Indonesia

resilient. inclusive. transformative.


Challenge

In the aftermath of the 1997 Asian financial crisis, Indonesia's corporate sector grappled with overwhelming debt burdens. Barito Pacific, a prominent publicly listed conglomerate, faced significant financial challenges. GG International, through its specialist legal and financial group, fielded a high-level advisory team led by Shaan Stevens and Matte Birchler, in partnership with Dr Angus McPherson, to provide expert strategic advice. Key challenges included:

  • Substantial Debt Exposure: Accumulated debts exceeding USD 400 million threatened the company's solvency. See the detailed report here (CIFOR-ICRAF)
  • Currency Volatility: The steep depreciation of the Indonesian Rupiah escalated the cost of servicing foreign-denominated debts.
  • Regulatory Pressures: Engagements with the Indonesian Bank Restructuring Agency (IBRA) necessitated adherence to stringent restructuring protocols aligned with IMF guidelines.

Strategy

To address these challenges, a comprehensive financial due diligence and restructuring plan was implemented:

  • Debt Assessment: Conducted a thorough analysis of Barito Pacific's debt portfolio to identify sustainable and non-sustainable obligations.
  • Stakeholder Negotiations: Engaged in strategic discussions with IBRA to restructure existing debts, aiming for terms that would ensure the company's viability while satisfying regulatory requirements. See the detailed report here (jawawa.id)
  • IMF Compliance: Ensured that the restructuring plan met the conditions set forth by the IMF, facilitating continued support and confidence from international stakeholders.

Transformation

The restructuring initiative yielded significant positive outcomes:

  • Debt Realignment: Successfully restructured a substantial portion of the company's debt, aligning repayment schedules with projected cash flows.
  • Operational Stability: Restored financial stability enabled Barito Pacific to maintain operations and protect employment during a period of economic uncertainty.
  • Investor Confidence:Demonstrated commitment to financial prudence and transparency, bolstering investor trust and positioning the company for future growth.

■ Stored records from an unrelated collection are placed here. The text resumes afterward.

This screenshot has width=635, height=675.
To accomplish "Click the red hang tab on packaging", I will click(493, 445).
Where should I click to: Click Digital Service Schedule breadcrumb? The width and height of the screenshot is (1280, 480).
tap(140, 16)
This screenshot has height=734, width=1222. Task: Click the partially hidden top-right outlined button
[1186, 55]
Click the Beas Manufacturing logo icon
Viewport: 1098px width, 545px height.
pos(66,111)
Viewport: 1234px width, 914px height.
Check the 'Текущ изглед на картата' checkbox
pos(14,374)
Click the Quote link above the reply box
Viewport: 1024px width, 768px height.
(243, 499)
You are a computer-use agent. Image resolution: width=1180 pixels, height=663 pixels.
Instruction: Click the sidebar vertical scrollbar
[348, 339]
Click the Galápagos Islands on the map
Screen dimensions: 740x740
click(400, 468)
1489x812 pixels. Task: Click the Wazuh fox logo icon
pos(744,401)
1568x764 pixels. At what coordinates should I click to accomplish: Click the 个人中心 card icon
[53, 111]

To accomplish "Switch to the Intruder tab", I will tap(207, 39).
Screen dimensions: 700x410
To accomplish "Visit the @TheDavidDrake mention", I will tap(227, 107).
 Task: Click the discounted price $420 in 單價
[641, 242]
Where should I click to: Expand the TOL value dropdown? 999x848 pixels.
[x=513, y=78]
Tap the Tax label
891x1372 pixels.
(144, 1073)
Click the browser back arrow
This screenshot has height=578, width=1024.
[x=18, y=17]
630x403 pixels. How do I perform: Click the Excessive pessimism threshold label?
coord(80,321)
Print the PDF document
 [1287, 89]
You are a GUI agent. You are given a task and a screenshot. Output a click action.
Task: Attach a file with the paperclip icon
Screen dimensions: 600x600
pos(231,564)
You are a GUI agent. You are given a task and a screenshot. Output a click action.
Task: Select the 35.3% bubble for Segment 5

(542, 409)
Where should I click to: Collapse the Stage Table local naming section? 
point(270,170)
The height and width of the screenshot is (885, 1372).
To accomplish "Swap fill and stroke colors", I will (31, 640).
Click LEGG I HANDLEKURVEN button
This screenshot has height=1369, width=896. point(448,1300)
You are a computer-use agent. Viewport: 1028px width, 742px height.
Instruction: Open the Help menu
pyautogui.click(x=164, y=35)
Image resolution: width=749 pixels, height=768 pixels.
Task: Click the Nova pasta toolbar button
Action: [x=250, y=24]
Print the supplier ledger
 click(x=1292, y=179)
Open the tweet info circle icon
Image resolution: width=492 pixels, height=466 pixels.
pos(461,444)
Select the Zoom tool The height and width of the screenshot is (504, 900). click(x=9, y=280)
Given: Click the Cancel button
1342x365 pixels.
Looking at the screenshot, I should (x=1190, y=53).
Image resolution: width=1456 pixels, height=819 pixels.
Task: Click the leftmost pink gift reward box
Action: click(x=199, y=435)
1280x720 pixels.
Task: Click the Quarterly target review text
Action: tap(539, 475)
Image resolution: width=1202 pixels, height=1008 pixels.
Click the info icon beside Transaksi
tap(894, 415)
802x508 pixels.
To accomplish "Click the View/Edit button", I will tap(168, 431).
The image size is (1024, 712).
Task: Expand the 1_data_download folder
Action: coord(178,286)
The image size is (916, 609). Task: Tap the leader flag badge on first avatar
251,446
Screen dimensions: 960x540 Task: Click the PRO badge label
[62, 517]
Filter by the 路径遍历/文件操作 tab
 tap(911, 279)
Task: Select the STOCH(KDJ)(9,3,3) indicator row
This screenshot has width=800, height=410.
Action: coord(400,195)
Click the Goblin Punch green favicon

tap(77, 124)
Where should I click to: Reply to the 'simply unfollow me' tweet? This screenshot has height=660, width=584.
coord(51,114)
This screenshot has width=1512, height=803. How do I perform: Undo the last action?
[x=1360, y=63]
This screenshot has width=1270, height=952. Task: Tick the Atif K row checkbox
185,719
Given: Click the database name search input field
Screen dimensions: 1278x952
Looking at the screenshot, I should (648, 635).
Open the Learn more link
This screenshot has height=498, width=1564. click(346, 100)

Strategic debt restructuring, aligned with regulatory frameworks and international guidelines, was pivotal in restoring Barito Pacific's robust financial health and operational continuity in a post-crisis environment.

As of 2025, Barito Pacific and its subsidiaries demonstrate strong financial health, evidenced by a 25% year-over-year revenue increase to US$774 million, a 114% surge in net profit to US$30 million in Q1, and a solid idA+ credit rating with a stable outlook from Pefindo.